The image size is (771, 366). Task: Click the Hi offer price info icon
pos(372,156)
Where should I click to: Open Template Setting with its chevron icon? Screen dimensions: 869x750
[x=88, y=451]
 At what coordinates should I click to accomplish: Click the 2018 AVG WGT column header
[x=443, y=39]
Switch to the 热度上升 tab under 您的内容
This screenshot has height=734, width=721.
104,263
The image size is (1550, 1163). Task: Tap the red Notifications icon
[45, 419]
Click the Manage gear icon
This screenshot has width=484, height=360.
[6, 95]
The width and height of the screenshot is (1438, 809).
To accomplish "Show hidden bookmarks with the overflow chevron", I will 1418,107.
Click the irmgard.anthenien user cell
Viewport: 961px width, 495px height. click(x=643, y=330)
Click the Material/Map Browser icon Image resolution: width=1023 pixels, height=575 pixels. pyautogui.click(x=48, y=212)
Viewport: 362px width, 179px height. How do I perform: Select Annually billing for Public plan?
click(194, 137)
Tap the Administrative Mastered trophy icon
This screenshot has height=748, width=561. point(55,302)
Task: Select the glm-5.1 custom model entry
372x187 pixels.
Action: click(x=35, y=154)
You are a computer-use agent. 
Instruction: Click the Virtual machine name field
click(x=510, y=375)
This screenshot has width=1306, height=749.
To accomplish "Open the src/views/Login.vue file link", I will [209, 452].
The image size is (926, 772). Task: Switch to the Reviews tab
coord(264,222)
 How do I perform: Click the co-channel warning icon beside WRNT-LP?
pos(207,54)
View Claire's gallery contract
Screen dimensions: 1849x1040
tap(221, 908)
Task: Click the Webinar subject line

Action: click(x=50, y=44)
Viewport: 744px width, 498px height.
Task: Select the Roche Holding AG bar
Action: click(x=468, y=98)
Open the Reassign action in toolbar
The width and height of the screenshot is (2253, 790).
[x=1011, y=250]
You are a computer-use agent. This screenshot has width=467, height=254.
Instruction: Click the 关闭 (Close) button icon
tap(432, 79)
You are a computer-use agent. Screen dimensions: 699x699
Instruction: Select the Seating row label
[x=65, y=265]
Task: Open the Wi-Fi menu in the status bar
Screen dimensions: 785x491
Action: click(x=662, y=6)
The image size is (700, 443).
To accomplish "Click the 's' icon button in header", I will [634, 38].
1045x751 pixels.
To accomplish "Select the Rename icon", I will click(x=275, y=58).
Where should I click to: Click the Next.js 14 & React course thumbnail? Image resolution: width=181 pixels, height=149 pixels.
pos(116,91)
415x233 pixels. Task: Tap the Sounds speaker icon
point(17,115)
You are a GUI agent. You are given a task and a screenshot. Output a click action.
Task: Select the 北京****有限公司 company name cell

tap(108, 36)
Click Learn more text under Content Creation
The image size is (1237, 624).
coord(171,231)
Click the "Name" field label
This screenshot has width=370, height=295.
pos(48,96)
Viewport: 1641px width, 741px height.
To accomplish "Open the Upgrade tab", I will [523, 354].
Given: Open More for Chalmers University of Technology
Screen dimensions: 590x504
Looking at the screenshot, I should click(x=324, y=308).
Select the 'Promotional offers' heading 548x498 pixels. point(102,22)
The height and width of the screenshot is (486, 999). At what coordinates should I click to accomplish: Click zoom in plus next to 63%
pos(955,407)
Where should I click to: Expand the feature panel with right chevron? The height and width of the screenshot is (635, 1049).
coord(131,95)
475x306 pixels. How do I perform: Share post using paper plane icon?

# # # # # # #

▶ Work to be completed: Show all lines from the entries that hold "computer".

▶ Exercise answer:
You are a computer-use agent. 
You are a computer-use agent. This screenshot has width=467, height=254.
You are a computer-use agent. Screen dimensions: 699x699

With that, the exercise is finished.